- Frustrated with racial type-casting, she quit acting in films in 1947, but appeared in the TV series Beulah (1950), where she played a maid. When not appearing on Broadway, she worked as a taxi dispatcher, a real-life maid, a companion to an elderly white woman, a seamstress, and a department store salesperson.
- Hated her real name of "Thelma" and actually had her name legalized to "Butterfly McQueen."
- In 1980, she sued Greyhound Bus Lines when she was assaulted in a bus station by a guard who thought she was a pickpocket. Thrown roughly onto a bench, the 69 year-old actress had several of her ribs damaged. After several years of litigation, she was awarded $60,000.
- Lines from her obituary indicate that she wished to have all of her many cats put to sleep, as she could not be sure they could be guaranteed good homes after she was gone.
- Received a bachelor's degree in political science from New York City College in 1975 (she was 64).
- In the 1975 stage musical "The Wiz," Butterfly was initially cast to play the Queen of the Field Mice until her scene was cut. She ended up understudying the role of Addapearle, the Good Witch of the North.
- At the time of her passing, she was living in a modest one-bedroom cottage just outside Augusta, GA. Her neighbors told the media that they knew her as "Thelma" McQueen because she did not want the public to know who she was. On the night of Dec. 22, 1995, a fire broke out in her cottage, and she was found lying on the sidewalk outside with second- and third-degree burns over 70 percent of her body. She told firefighters her clothes caught fire while she was trying to light one of two kerosene heaters in her cottage, which was destroyed by the fire. She was taken to Augusta Regional Medical Center, where she died at age 84.
- A lifelong atheist, she was honored with a "Freethought Heroine" award from the Freedom From Religion Foundation in 1989. She was a life member of the organization, and left the contents of her personal bank account to the group when she died.
- Her body was donated to medical science.
- Father was a stevedore and mother was a maid.

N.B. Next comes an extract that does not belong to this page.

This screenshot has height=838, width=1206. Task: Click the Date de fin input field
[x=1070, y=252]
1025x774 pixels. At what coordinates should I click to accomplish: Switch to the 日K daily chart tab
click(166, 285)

- Biography in "Actresses of a Certain Character: Forty Familiar Hollywood Faces from the Thirties to the Fifties" by Axel Nissen.
- The pressbook for the late 1960s release of Gone with the Wind (1939) listed her name as "Butterfield McQueen."
- Was in three Oscar Best Picture nominees: Gone with the Wind (1939), Since You Went Away (1944) and Mildred Pierce (1945), with the first the only winner.
- At one point, lived at the Thomas W. Phillips Residence at 2215 South Harvard Boulevard in Los Angeles, which was the filming location for the house in the majority of The People Under the Stairs (1991). There was a February 4, 1999 Los Angeles Times Article about this entitled "Points Of Pride" .
- She used to ride the ferries in New York waiting for fans to recognize her, which they seldom did. If recognized, she would talk your ear off.